Engineers installing floating solar panel arrays on Twin Lake Reservoir in Lima, Ohio

Ohio's Floating Solar Arrays Cut Costs, Power Communities

🤯 Mind Blown

A reservoir in Lima, Ohio, is now home to 3,400 floating solar panels that will power the city's water treatment plant around the clock. The innovative approach saves farmland while slashing energy costs for residents.

Fishers used to be the only visitors to Twin Lake Reservoir in Lima, Ohio, but now engineers are installing something remarkable: 3,400 solar panels floating on the water's surface.

The arrays will power Lima's water treatment plant, which runs electricity-hungry pumps 24/7 and represents one of the city's biggest energy expenses. By generating clean power on site, the project will help keep water rates stable for residents who've watched utility bills climb in recent years.
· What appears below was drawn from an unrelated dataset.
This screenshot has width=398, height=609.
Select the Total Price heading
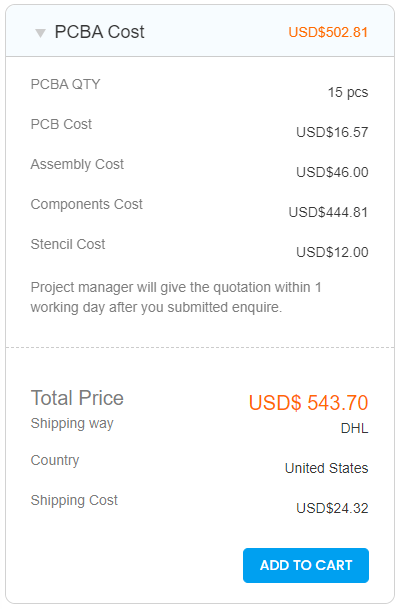point(77,398)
The floating solar approach solves a challenge that's been holding back clean energy in America's heartland. Agricultural land drives the midwest economy, and traditional solar farms compete with food production for precious acres.
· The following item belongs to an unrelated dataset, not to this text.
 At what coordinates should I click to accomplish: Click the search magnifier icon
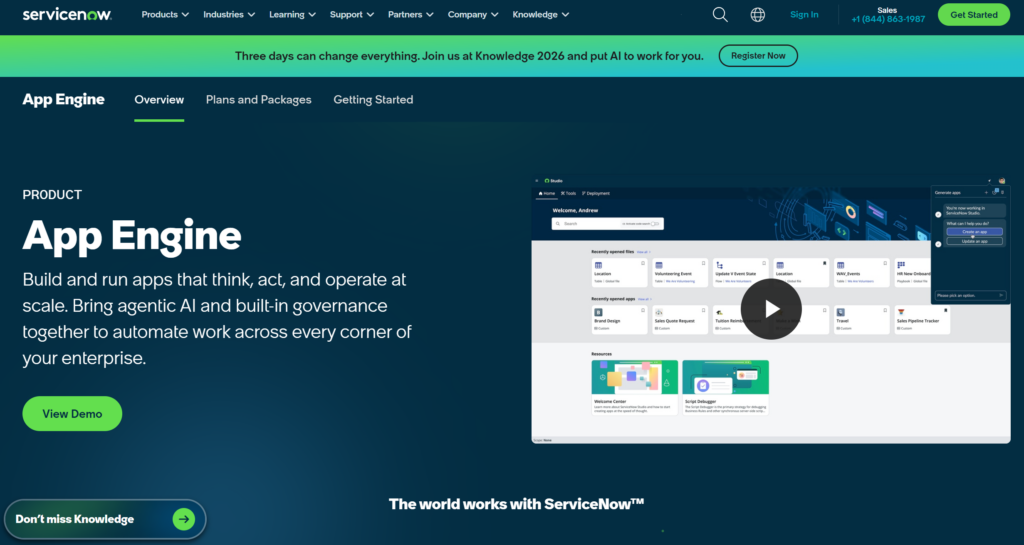(x=720, y=15)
"Floating solar resolves that equation," says Stetson Tchividjian, managing director of D3Energy, the Florida company behind Lima's project. The company has completed more than 25 floating solar installations across the U.S., including one three times larger than Lima's just 90 miles away.

The technology is surprisingly efficient. A floating system needs only two acres of water to generate one megawatt of power, compared to five acres for ground-mounted panels. When winter temperatures drop below freezing, water pumped from neighboring reservoirs prevents ice formation, keeping electricity flowing year-round.

Ohio's Floating Solar Arrays Cut Costs, Power Communities

Ohio might seem like an unlikely solar hotspot, but the state gets more sunshine than Oregon and nearly matches Alabama, according to the CDC. The midwest is quietly becoming a clean energy powerhouse. Illinois, Indiana, and Ohio now rank 10th, 11th, and 12th nationally for solar capacity.

An hour north in Perrysburg, First Solar operates one of the largest solar manufacturing facilities in the western hemisphere. The company recently opened a $2.4 billion research center developing next-generation solar technology that promises even higher efficiency.

The Ripple Effect

The floating solar boom is arriving at the perfect time for midwest communities. Global energy uncertainty has driven gas prices to $5 per gallon locally, while demand from data centers has pushed electricity rates higher.

Clean energy generated domestically isn't vulnerable to geopolitical disruptions thousands of miles away. For cities like Lima, that means more predictable costs and protection against price spikes that hurt residents and businesses alike.

The technology is creating opportunities beyond just energy savings. States like Michigan and Minnesota, with thousands of lakes, have enormous potential for floating solar installations that won't displace a single acre of farmland or natural habitat.

Lima's project demonstrates how innovation can turn overlooked spaces into community assets. What was once just a fishing spot now generates clean power that benefits every resident who turns on a tap.

The future looks bright, and in Ohio, it's also floating.